#### [Task requirements]
Can you print the interview excerpt below on COVID-19's impact on businesses and microfinance in full, word for word?

#### [Document section]
◇ ◇ ◇ ◇ ◇

JK: The negative impact of COVID-19 on businesses was observed without exception, however, the concentration of the impact remained varied across sectors, sub-sectors, business types and firm size. As per a UNIDO survey, manufacturing lost revenue anywhere between 30 percent and 50 percent and services lost between 50 percent and 70 percent in revenues compared to previous years.
The pandemic impacted the sectors unequally. From the microfinance perspective, least-affected sectors were those that were allowed to operate during the lockdown. These included convenience stores, food outlets, medical stores, milk shops, tandoor shops and other entities offering essential services.
However, educational institutes, travel agencies and beauty salons/barber shops faced severe challenges to sustain their operations.
Credit behavior in agriculture sector is also impacted, but this sector has some history to it outside the pandemic, due to the impact of crop losses and locust attacks. Microfinance banks are witnessing less-than-optimal repayment behavior of agriculture-based borrowers.
BRR: Independent surveys have shown that a majority of microfinance borrowers were not aware of the regulatory (SBP/SECP) directives concerning loan payments deferral / loan rescheduling. Why do you think this vital information did not reach the borrowers when it needed to?

◇ ◇ ◇ ◇ ◇

#### [Material shown]
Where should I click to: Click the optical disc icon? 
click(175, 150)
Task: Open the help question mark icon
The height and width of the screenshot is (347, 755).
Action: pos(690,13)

◇ ◇ ◇ ◇ ◇

#### [Response box]
JK: The negative impact of COVID-19 on businesses was observed without exception, however, the concentration of the impact remained varied across sectors, sub-sectors, business types and firm size. As per a UNIDO survey, manufacturing lost revenue anywhere between 30 percent and 50 percent and services lost between 50 percent and 70 percent in revenues compared to previous years.
The pandemic impacted the sectors unequally. From the microfinance perspective, least-affected sectors were those that were allowed to operate during the lockdown. These included convenience stores, food outlets, medical stores, milk shops, tandoor shops and other entities offering essential services.
However, educational institutes, travel agencies and beauty salons/barber shops faced severe challenges to sustain their operations.
Credit behavior in agriculture sector is also impacted, but this sector has some history to it outside the pandemic, due to the impact of crop losses and locust attacks. Microfinance banks are witnessing less-than-optimal repayment behavior of agriculture-based borrowers.
BRR: Independent surveys have shown that a majority of microfinance borrowers were not aware of the regulatory (SBP/SECP) directives concerning loan payments deferral / loan rescheduling. Why do you think this vital information did not reach the borrowers when it needed to?